KARACHI, June 5: A leading Indian journalist and campaigner against nuclear proliferation on Thursday called upon the peace movements in India and Pakistan to force their governments to put the issue of non-proliferation and nuclear risk reduction high on their official agenda, and to open borders for travel and trade through a liberal visa regime.

Praful Bidwai was speaking on the peace process 10 years after tit-for-tat nuclear tests by India from the platform of the Pakistan Institute of Labour Education and Research (Piler) in a local hotel.

He was critical of the lack of will on the part of the governments of India and Pakistan in opening their consulates in Mumbai and Karachi and called upon peace movements to have a comprehensive agenda for putting pressure on both governments for opening their borders for trade, travel and cultural exchanges.

He also called for formalizing the peace process and said that in India there was a growing demand for taking special initiatives for promoting bilateral people-to-people contact. He said the recent IPL fixture was an outstanding example of the lead citizens have provided in breaking barriers.

He stressed an exchange of schoolchildren and theatre groups and setting up a people’s commission on South Asian history which, he said, had been distorted. He was of the view that the SAARC framework should also be used especially by the media for pushing the governments.

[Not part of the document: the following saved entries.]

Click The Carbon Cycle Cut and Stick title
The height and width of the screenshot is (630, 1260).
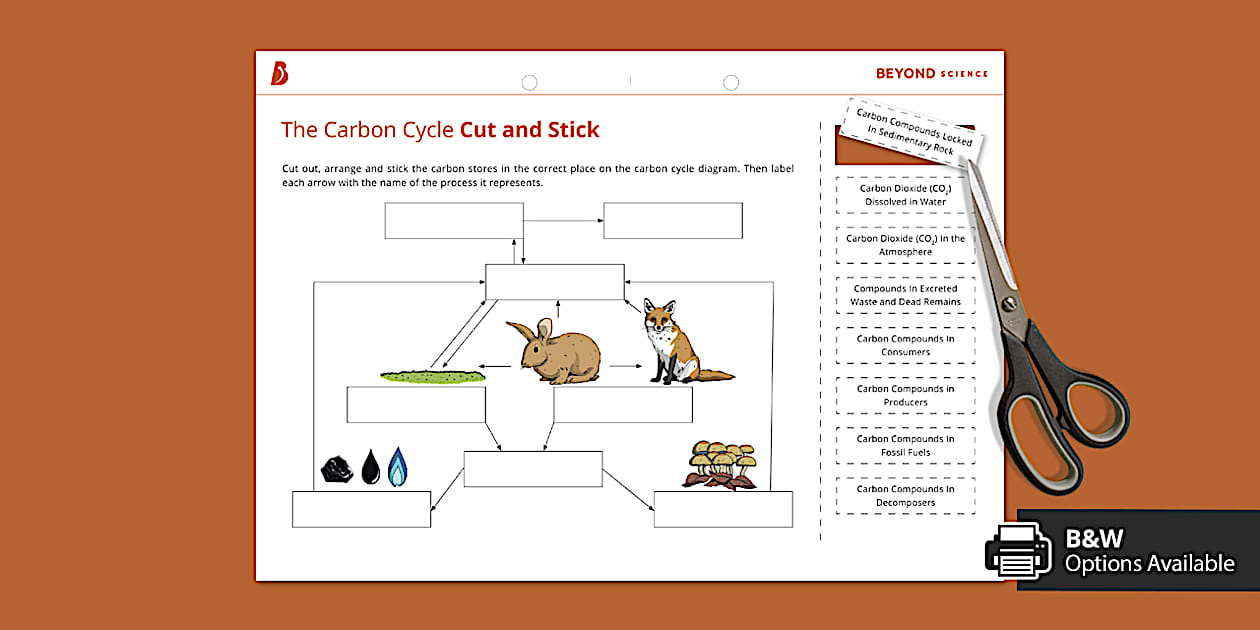pyautogui.click(x=440, y=130)

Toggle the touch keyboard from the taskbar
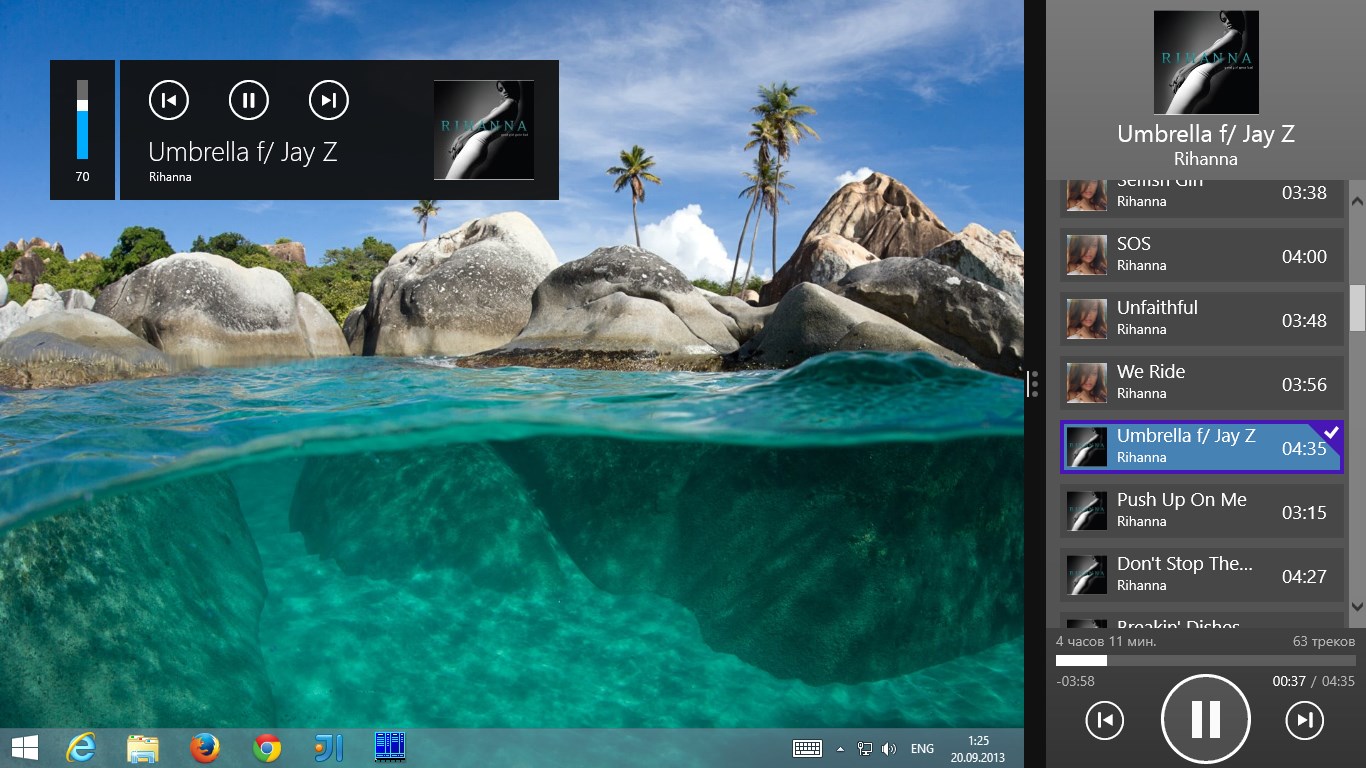[x=807, y=747]
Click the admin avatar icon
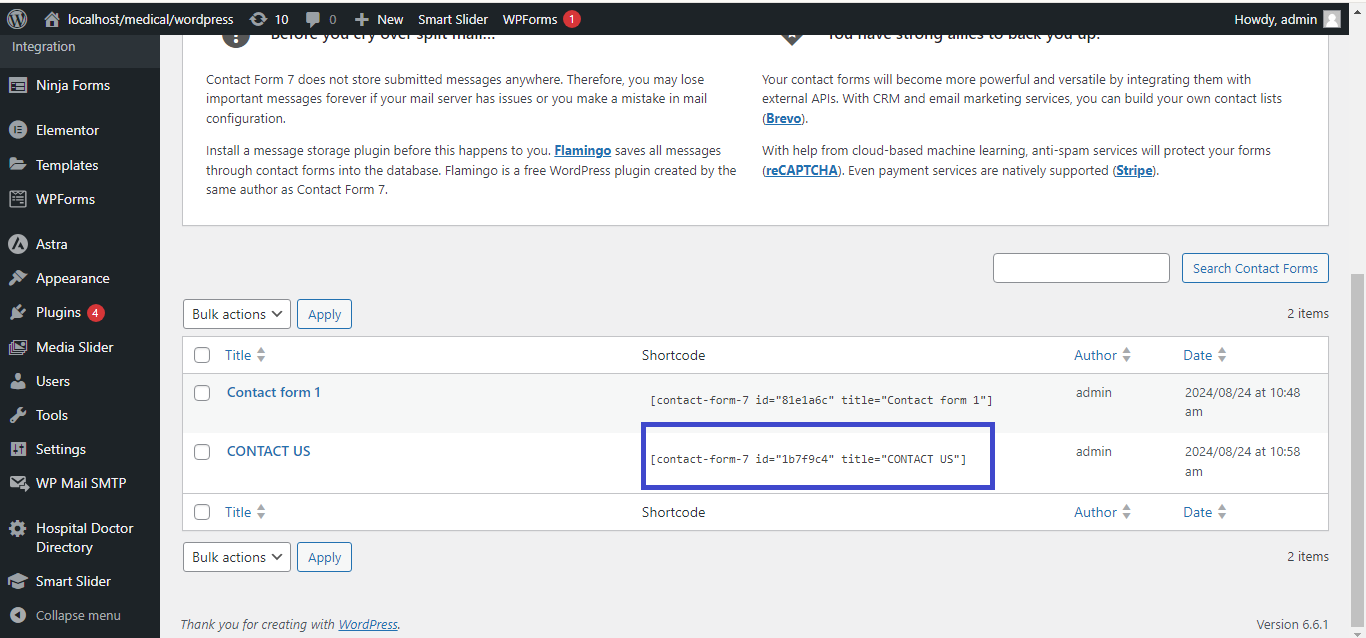 click(1331, 19)
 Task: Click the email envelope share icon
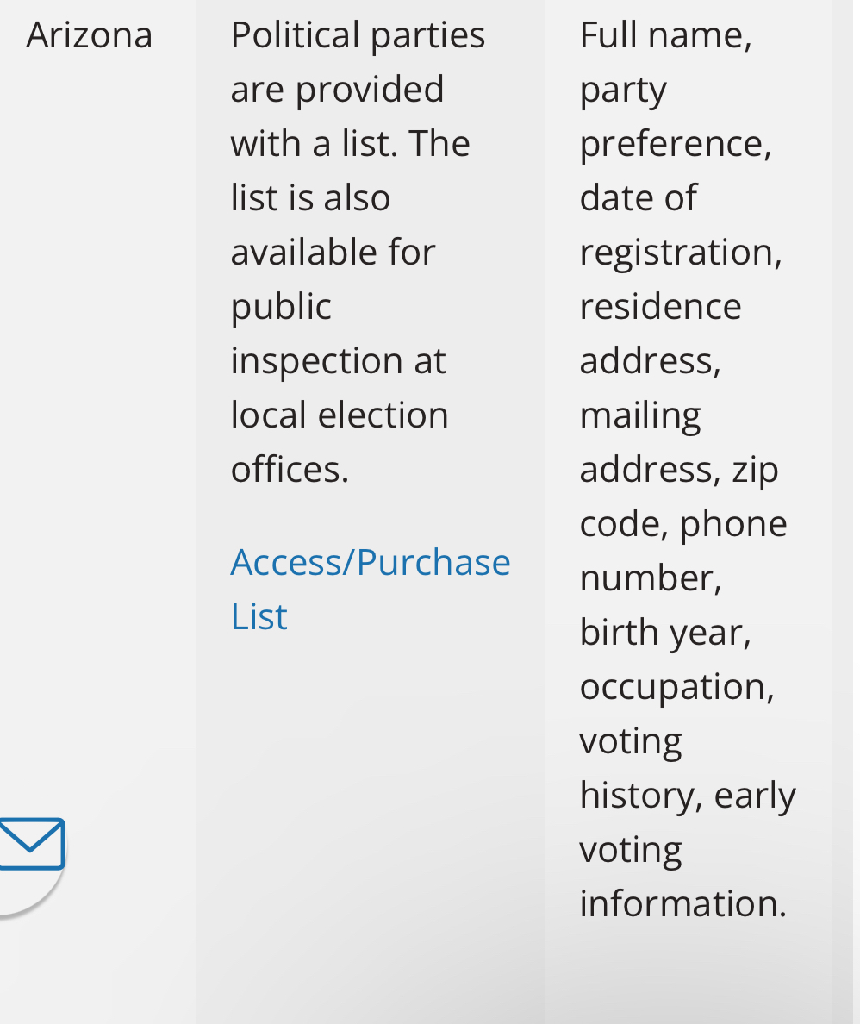pyautogui.click(x=31, y=844)
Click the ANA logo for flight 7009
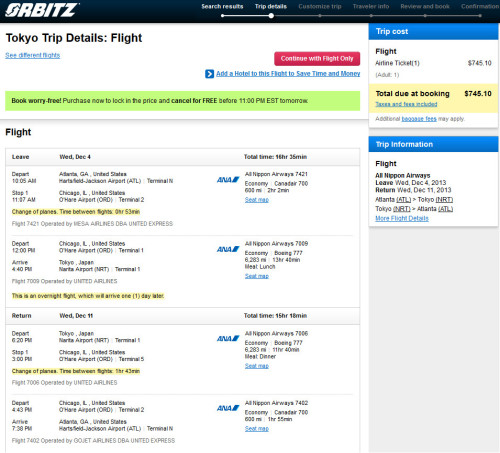 click(x=228, y=249)
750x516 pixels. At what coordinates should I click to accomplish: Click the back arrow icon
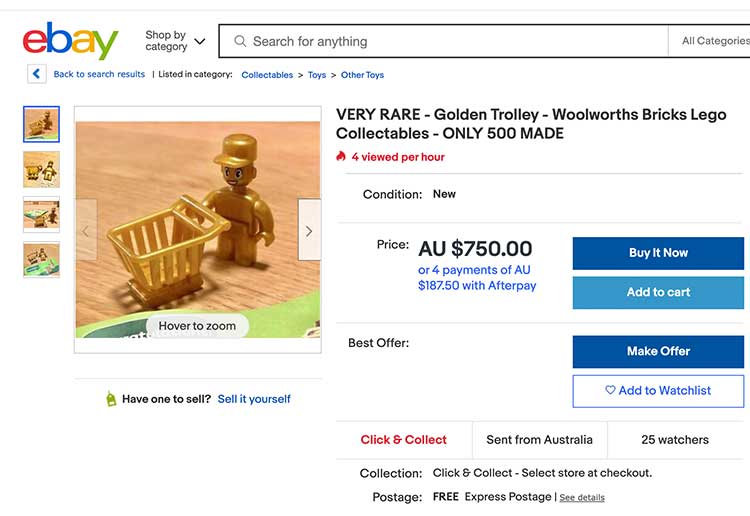coord(36,74)
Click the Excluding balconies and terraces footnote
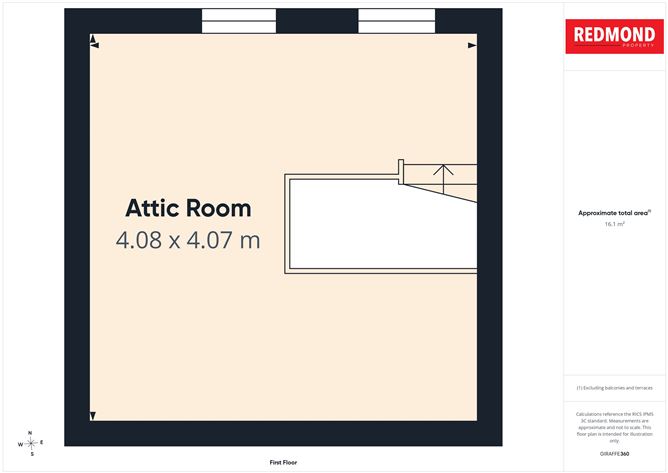The image size is (668, 473). coord(614,388)
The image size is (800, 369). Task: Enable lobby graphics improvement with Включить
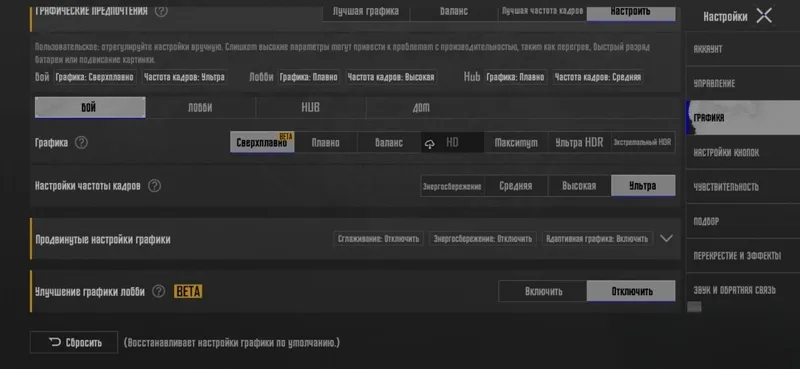click(x=543, y=291)
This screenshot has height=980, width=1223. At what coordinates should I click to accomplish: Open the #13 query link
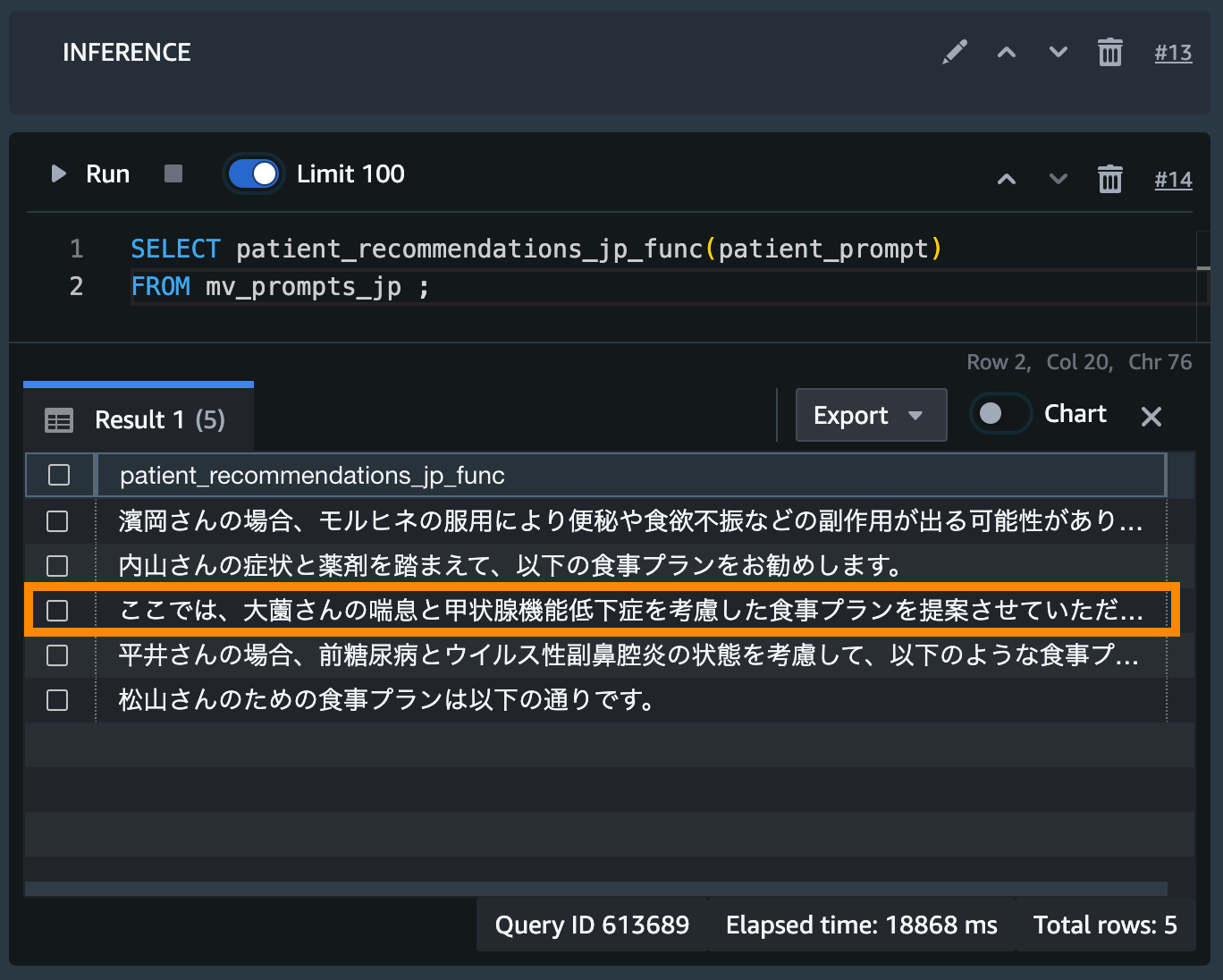tap(1173, 52)
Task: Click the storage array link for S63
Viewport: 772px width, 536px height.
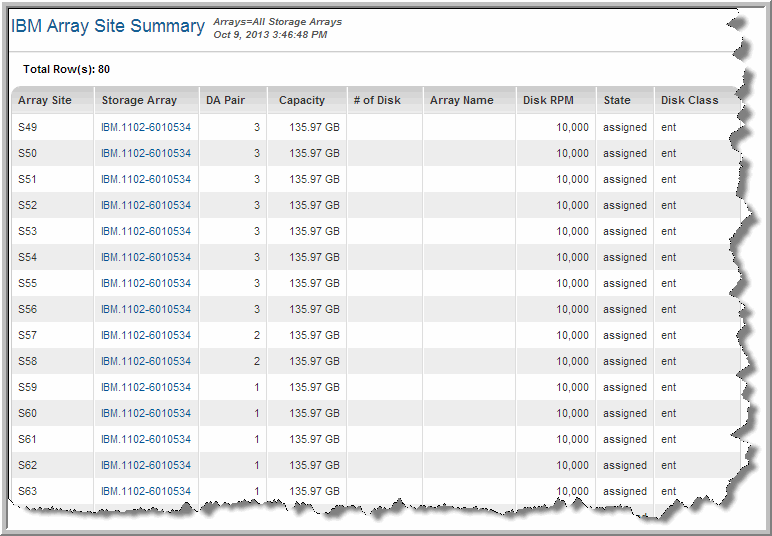Action: click(x=146, y=492)

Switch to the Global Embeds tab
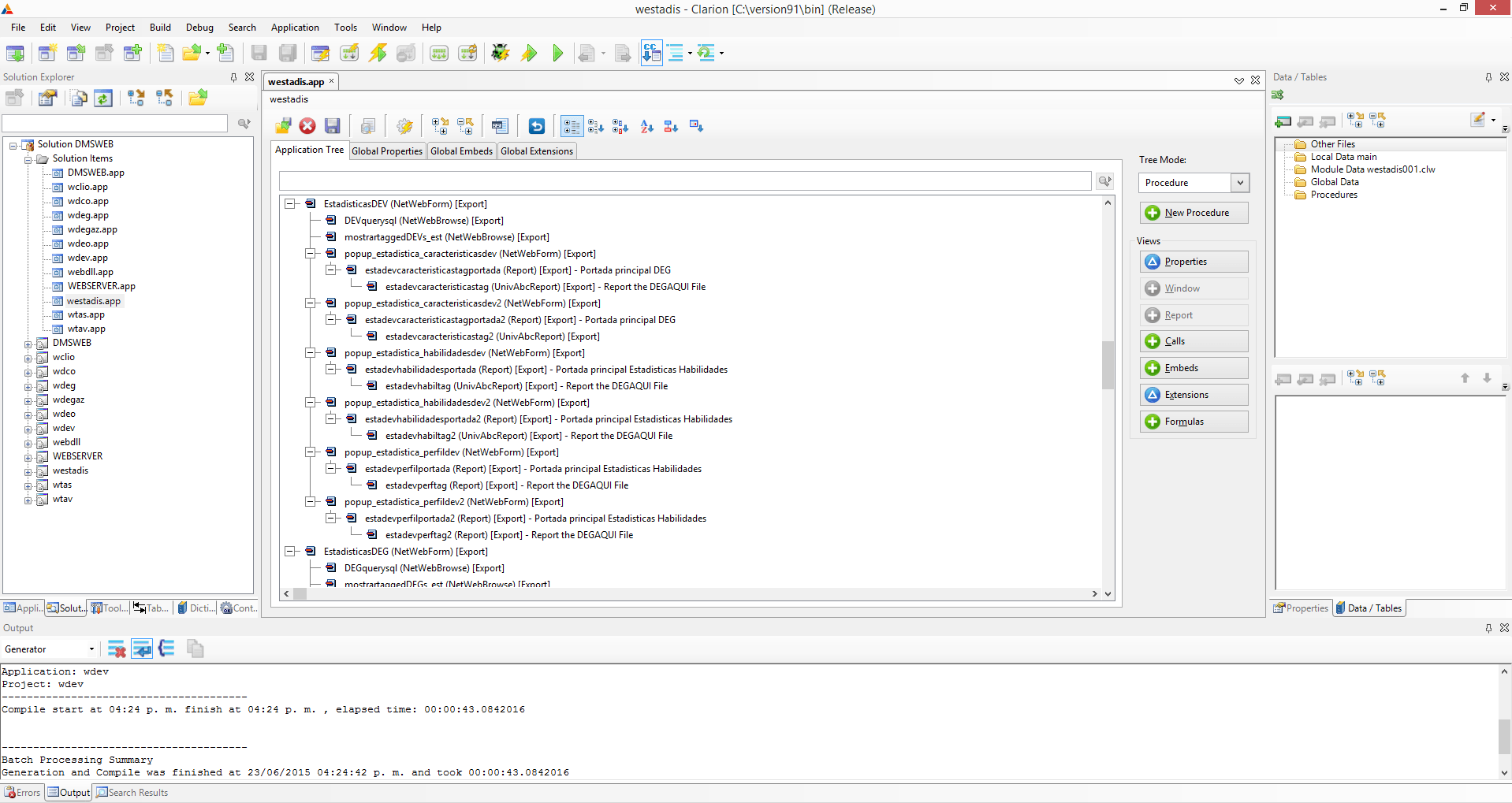[x=461, y=151]
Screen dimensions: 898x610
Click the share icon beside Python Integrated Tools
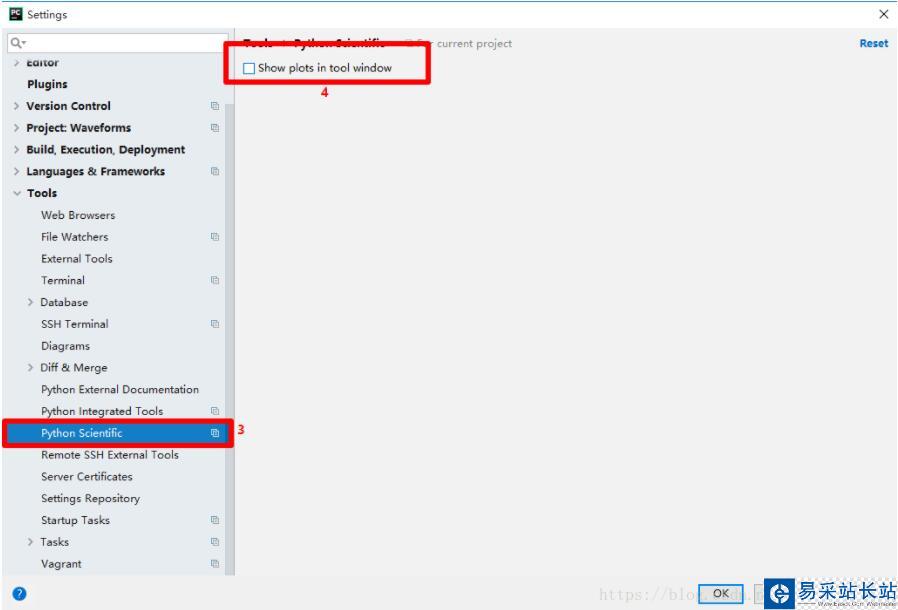tap(215, 411)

The main thrust of Praful’s discourse was on the negative fallout of the nuclear tests by India and Pakistan on the region and stressing the need for a more proactive role of the peace movements by coming up with alternatives.

Mr Bidwai, who is an outspoken critic of fast–rising military expenditure on nuclear arms race between India and Pakistan, referred to the situation in India, Pakistan, Nepal and Bangladesh, which he claimed had created formidable challenges for the peace movements in the two nuclear capable adversaries.

He noted that while nuclear rivalry between India and Pakistan was growing, the issue had been dropped from their peace talks agenda. He said the induction and deployment of nuclear weapons by the armed forces of the two countries had created finite possibility of their use and inflicting unacceptable harm on mankind. These weapons, he added, cut across generations due to their lethal damage potential and cited the example of Hiroshima and Nagasaki.

He said it was a great shame that both the governments in India and Pakistan acquired nuclear weapons, despite their destructive nature. He said two years before detonating the last nuclear device, India was actively campaigning for illegalizing the nukes. But after the last tit-for-tat tests New Delhi claimed that nukes would make South Asia more secure and stable and prevent conventional conflict between the two countries, as advocated by the deterrent lobby. He also criticised the notion that the deterrent capability would expand the room for a more independent foreign and security policy and economic and social dividends.

Nullifying these claims, Mr Bidwai claimed that on the contrary South Asia had become more volatile and within a year of the nuclear test both India and Pakistan fought a mid-sized war in Kargil, which was the first conventional conflict after the nuclear tests.

Referring to the India-US nuclear deal, he said that in order to push through the seal, during the past five years New Delhi had tried to convince people that it would behave responsibly despite being a nuclear power. He said that although the deal could be renegotiated, India twice voted against Iran on the nuclear issue, jeopardizing prospects of the IPI and its relationship with Tehran, which had assumed added significance as it provided a bridgehead to Central Asia.

He said that for Pakistan, what was meant to be an asset had become a liability. Room for an independent foreign policy had shrunk and the missile race between the two countries had drastically reduced the reaction time for averting any missile attack and any intervention for peace. He said that missile race had obliterated the strategic depth between the two countries exposing millions of people to annihilation.

He, therefore, called for putting the issue of nuclear risk reduction high on the agenda of the peace movements of the region. He said it was time that both countries reaffirmed their commitment to complete dismantling of nukes.